● **Apply what you read**
**A)** In the passage on COVID-19 and Alzheimer's disease, rewrite the paragraph beginning "Cytokines are cellular messages" as a short bulleted list that keeps its main facts.
**B)** Pick up the passage on COVID-19 and Alzheimer's disease after its final sentence and keep writing it.

● **Reading passage**

=== Section Start ===

Studies have shown involvement of the NLRP3 inflammasome in AD. The expression of genes related to inflammasome activation were shown to be increased in AD, while stimulation of immune cells with Aβ42 can directly activate it. Aβ plaques and oligomers can function similar to DAMPs, priming and activating the NLRP3 inflammasome. Additionally, Aβ that has been phagocytosed by microglia can damage lysosomes, cellular structures containing waste, causing release of cathepsin B, an endogenous molecule that can activate the NLRP3 inflammasome. Consequently, activation of the NLRP3 inflammasome prevents microglia from ingesting Aβ42, creating a positive feedback loop towards neuroinflammation as Aβ buildup can further activate additional inflammasomes. NLRP3 activation can also arise from hyperphosphorylated tau, and can consequently lead to additional tau phosphorylation. This chronic activation of the NLRP3 inflammasome ultimately contributes to chronic inflammation and neurodegeneration in AD. Being a virus, SARS-CoV-2 can activate the NLRP3 inflammasome, triggering inflammation required to fight infection. It is through this mechanism that SARS-CoV-2 is thought to increase deposition of toxic Aβ42 and hyperphosphorylated tau, worsening AD pathology. The subsequent increase in inflammatory cytokines can further lead to neurodegeneration and cognitive impairment.

=== Cytokines ===
Cytokines are cellular messages given off by immune cells and different tissues that can help promote or stop an immune response. These molecules are produced as a part of the normal immune response and are greatly increased due to SARS-CoV-2 infection. However, uncontrolled cytokine release can be detrimental or even fatal, especially in cases of severe COVID-19. In addition to their role in viral infections, cytokines are highly abundant in the brains of AD patients. While initially produced to help clear toxic Aβ, chronic cytokine release is thought to play an important role in causing and progressing neuroinflammation. Many cytokines involved in AD are also increased due to COVID-19 infection, such as IL-6, IL-1, and tumor necrosis factor alpha (TNF-α). While these cytokines are essential in mounting a response to COVID-19 infection, they may consequently drive neurodegeneration in AD patients.

=== Section End ===

● **Data shown**
=== Section Start ===

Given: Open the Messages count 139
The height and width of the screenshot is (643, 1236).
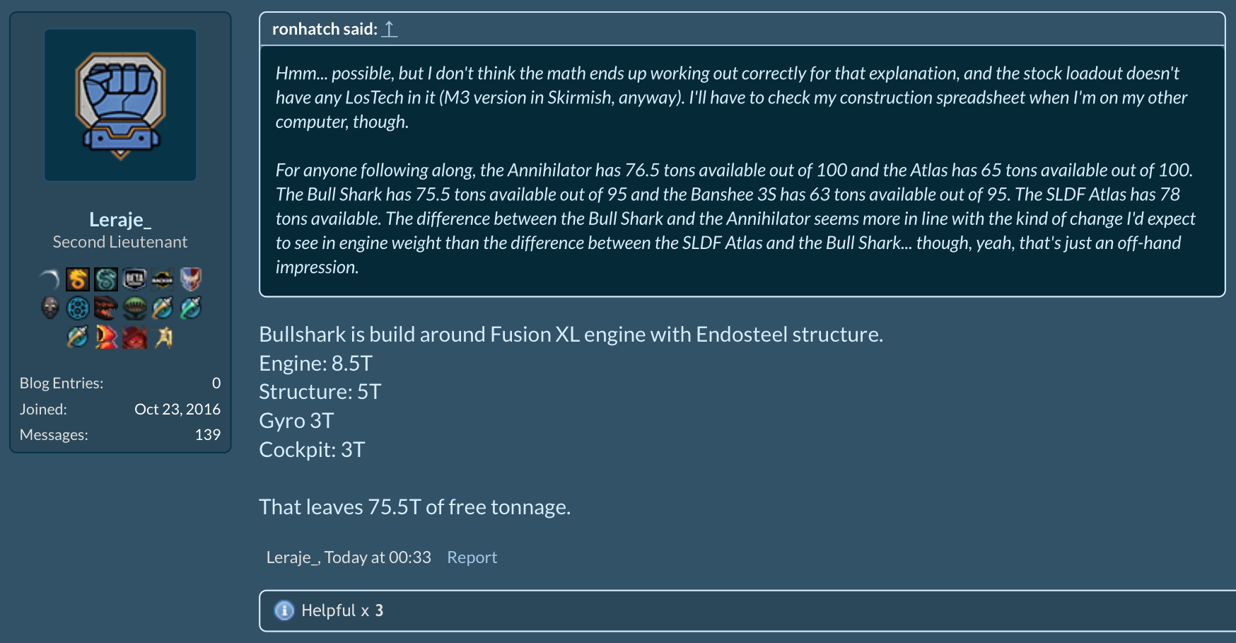Looking at the screenshot, I should coord(207,434).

=== Section End ===

● **Responses in order**
**A)**
- Cytokines are messages released by immune cells and other tissues that can promote or stop an immune response.
- They are part of the normal immune response and rise sharply with SARS-CoV-2 infection.
- Uncontrolled cytokine release can be harmful or even fatal, especially in severe COVID-19.
- Cytokines are also very abundant in the brains of AD patients.
- They are first made to help clear toxic Aβ, but long-term release is thought to cause and worsen neuroinflammation.
- Several cytokines raised in AD also rise with COVID-19, including IL-6, IL-1, and TNF-α.
- These cytokines are needed to fight COVID-19 but may drive neurodegeneration in AD patients.

**B)**
=== Social factors influencing worsening of AD symptoms ===
The onset of the COVID-19 pandemic brought many public health measures into the spotlight, such as lockdowns and mandatory face mask use. Social isolation of AD patients due to COVID-related lockdowns has been shown to worsen the psychiatric symptoms of AD, including depression, agitation, and hallucinations. This partially is thought to arise from lack of socialization and mental stimulation associated with caregiver programs and social interaction.

Multiple studies have shown that regular physical exercise can reduce the risk of developing AD or other forms of dementia. Exercise is associated with increased blood flow to the brain and improved cognitive function. Exercise has also been shown to potentially improve psychiatric symptoms and slow the decline in the ability to perform daily tasks in AD patients. Lockdowns during the early stages of the COVID-19 pandemic have greatly hindered the ability for many individuals to engage in physical activities, which may worsen dementia risk and progression.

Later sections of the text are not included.